The U.S.-led military campaign preparing for a war with Iraq has resulted in anti-war protests not only in New York and Washington, but also at USF.

An anti-war protest against the possible war with Iraq was held in front of Cooper Hall Wednesday. Boontarika Klinchongkol, a member of the Alliance for Concerned Students, said the protest, referred to as a “Die-In”, was based on the idea of a Teach-In.

“We are reaching out and teaching people that this is dying. We are showing people that this is what death looks like, and that this is what war looks like,” Klinchongkol said.

Students from the Alliance for Concerned Students and Campus Greens organized the “Die-In.” Protesters played dead in the grass with signs protesting the war while other students made fiery speeches about the consequences of the upcoming conflict.

One of the signs read, “I’m 18 years old. I was shot and killed in Iraq. I was going to be married to my high school sweetheart. We would have named our first child Megan.”

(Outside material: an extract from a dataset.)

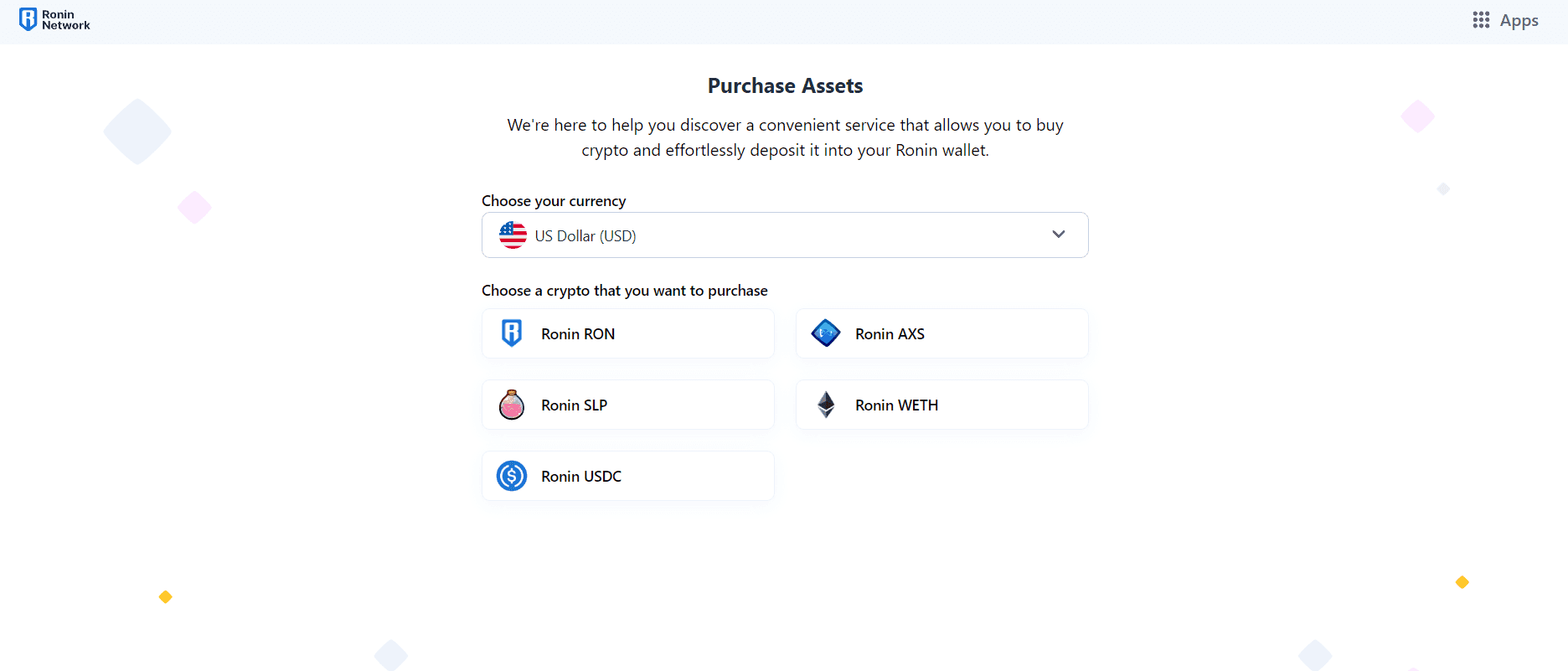Click the US flag in currency selector
Viewport: 1568px width, 671px height.
point(513,235)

One of the students, Christopher Devis, had bullet holes drawn on his chest and passionately spoke out against the war with Iraq.

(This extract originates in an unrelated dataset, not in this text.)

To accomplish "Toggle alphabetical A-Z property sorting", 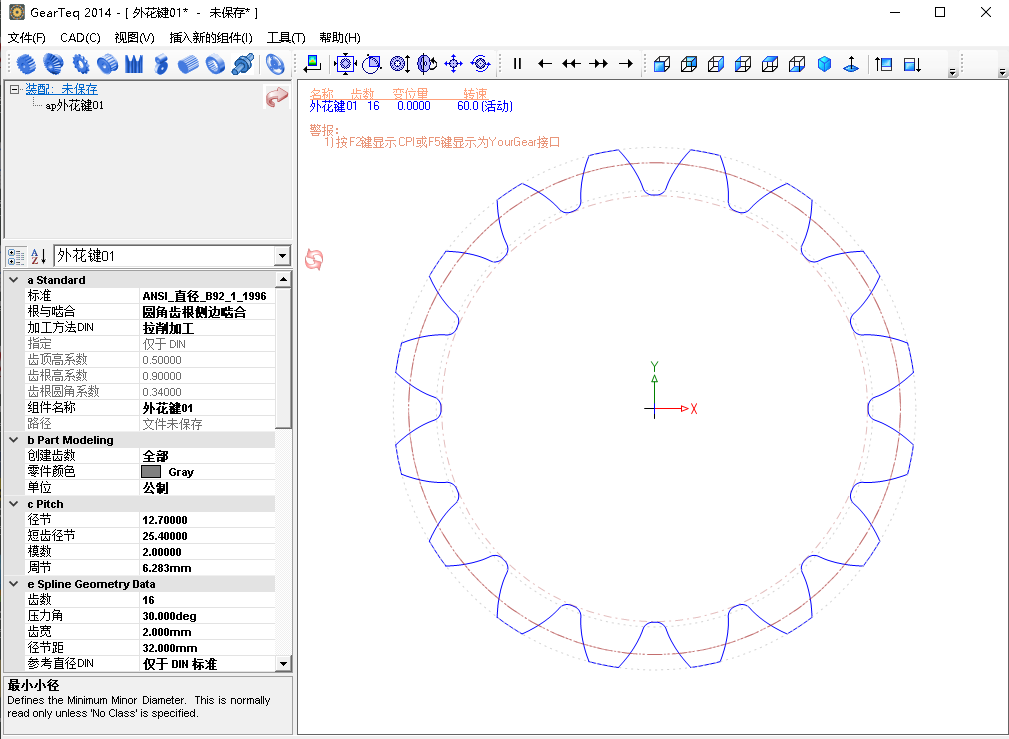I will tap(38, 256).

“It is up to U.N. weapons inspectors to show the burden of proof. The U.N. is doing their job, but the U.S. is trying to hinder,” Devis said.

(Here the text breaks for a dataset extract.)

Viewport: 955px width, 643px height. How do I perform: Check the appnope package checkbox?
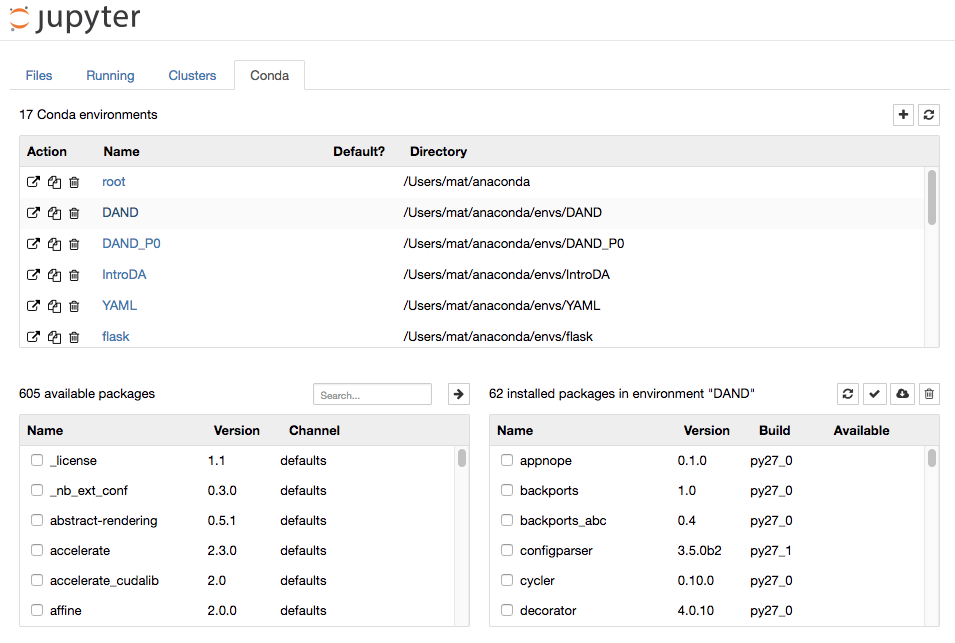tap(506, 460)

During the protest, there were arguments between pro-war and anti-war students. Some pro-war students yelled and cursed at the demonstrators, as they blamed Iraq and Saddam Hussein for the possibility of war.

As the protest escalated, campus police arrived to ensure that the situation did not get out of control. Six University Police officers arrived to observe the protest.

One of the pro-war students, Jeff Oliveira, held a sign that said, “I will not lay down in the face of danger. Go Bush.”

Oliveira, who is in the USF ROTC program, said if a war is organized, he will support the United States.

Though Oliveira supports a war against Iraq, he said it is difficult to find a solution because everyone feels differently about the situation.

Klinchongkol said the United States should not get involved with the Iraqi government.

“If we lift sanctions and get rid of outside oppression, (Iraqis) can see for themselves what a jerk (Hussein) is, and then they can make their own decisions, and it would be a more meaningful regime change instead of it being forced on them,” Klinchongkol said.